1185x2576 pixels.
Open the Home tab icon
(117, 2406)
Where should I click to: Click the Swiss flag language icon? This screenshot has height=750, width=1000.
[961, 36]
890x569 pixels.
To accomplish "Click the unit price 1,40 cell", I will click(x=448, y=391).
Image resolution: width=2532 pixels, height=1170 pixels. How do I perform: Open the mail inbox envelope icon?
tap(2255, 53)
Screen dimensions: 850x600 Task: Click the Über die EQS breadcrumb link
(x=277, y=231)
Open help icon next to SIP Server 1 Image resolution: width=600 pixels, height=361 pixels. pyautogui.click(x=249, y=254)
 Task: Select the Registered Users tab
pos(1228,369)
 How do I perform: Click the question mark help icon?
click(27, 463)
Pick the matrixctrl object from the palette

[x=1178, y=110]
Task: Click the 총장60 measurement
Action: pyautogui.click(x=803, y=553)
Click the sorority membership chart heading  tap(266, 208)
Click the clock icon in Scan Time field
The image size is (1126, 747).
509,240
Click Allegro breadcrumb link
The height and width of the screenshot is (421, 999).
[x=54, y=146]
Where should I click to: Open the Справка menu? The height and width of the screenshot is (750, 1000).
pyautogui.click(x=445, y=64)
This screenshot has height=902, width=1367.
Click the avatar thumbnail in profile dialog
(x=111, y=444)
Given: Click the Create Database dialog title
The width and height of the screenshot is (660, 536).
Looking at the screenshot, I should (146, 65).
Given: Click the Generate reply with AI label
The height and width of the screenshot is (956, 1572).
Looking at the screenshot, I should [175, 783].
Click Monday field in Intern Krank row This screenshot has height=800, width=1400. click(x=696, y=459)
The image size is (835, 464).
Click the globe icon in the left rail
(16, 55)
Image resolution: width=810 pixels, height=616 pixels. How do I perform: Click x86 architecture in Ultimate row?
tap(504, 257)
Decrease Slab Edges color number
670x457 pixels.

____________

Exercise brief: The lines to return are those holding the string "Given" anywhere in the listing above.

Answer section:
Given: Click the Create Database dialog title
Given: Click the Generate reply with AI label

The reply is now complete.